**Instructions for the task:** The whole listing that follows should be printed again, unchanged.

**Material provided:**
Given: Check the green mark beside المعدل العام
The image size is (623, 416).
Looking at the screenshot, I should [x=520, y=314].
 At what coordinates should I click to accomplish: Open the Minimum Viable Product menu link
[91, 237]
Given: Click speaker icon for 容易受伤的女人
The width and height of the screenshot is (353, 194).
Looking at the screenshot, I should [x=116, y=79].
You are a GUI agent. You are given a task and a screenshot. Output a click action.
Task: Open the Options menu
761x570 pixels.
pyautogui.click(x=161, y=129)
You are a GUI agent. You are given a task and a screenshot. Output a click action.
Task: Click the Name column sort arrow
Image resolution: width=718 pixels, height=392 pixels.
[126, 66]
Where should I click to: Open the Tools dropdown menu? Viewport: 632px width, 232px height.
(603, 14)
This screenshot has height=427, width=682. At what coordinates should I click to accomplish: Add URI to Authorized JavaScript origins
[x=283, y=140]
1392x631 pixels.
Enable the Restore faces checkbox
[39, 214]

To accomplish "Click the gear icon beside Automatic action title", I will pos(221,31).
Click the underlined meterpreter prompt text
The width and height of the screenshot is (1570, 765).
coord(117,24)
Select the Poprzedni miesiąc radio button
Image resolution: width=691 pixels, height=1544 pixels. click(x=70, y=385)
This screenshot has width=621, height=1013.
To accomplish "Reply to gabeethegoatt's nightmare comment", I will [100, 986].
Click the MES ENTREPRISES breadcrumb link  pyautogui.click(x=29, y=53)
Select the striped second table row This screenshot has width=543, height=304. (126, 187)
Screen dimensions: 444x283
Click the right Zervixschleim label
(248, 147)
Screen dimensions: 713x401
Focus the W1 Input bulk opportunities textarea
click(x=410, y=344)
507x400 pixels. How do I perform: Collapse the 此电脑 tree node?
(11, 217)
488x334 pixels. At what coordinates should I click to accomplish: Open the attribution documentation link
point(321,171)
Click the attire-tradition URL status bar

**Answer to the problem:**
Given: Check the green mark beside المعدل العام
The image size is (623, 416).
Looking at the screenshot, I should [x=520, y=314].
 At what coordinates should I click to accomplish: Open the Minimum Viable Product menu link
[91, 237]
Given: Click speaker icon for 容易受伤的女人
The width and height of the screenshot is (353, 194).
Looking at the screenshot, I should [x=116, y=79].
You are a GUI agent. You are given a task and a screenshot. Output a click action.
Task: Open the Options menu
761x570 pixels.
pyautogui.click(x=161, y=129)
You are a GUI agent. You are given a task and a screenshot. Output a click action.
Task: Click the Name column sort arrow
Image resolution: width=718 pixels, height=392 pixels.
[126, 66]
Where should I click to: Open the Tools dropdown menu? Viewport: 632px width, 232px height.
(603, 14)
This screenshot has height=427, width=682. At what coordinates should I click to accomplish: Add URI to Authorized JavaScript origins
[x=283, y=140]
1392x631 pixels.
Enable the Restore faces checkbox
[39, 214]

To accomplish "Click the gear icon beside Automatic action title", I will pos(221,31).
Click the underlined meterpreter prompt text
The width and height of the screenshot is (1570, 765).
coord(117,24)
Select the Poprzedni miesiąc radio button
Image resolution: width=691 pixels, height=1544 pixels. click(x=70, y=385)
This screenshot has width=621, height=1013.
To accomplish "Reply to gabeethegoatt's nightmare comment", I will [100, 986].
Click the MES ENTREPRISES breadcrumb link  pyautogui.click(x=29, y=53)
Select the striped second table row This screenshot has width=543, height=304. (126, 187)
Screen dimensions: 444x283
Click the right Zervixschleim label
(248, 147)
Screen dimensions: 713x401
Focus the W1 Input bulk opportunities textarea
click(x=410, y=344)
507x400 pixels. How do I perform: Collapse the 此电脑 tree node?
(11, 217)
488x334 pixels. At what coordinates should I click to accomplish: Open the attribution documentation link
point(321,171)
Click the attire-tradition URL status bar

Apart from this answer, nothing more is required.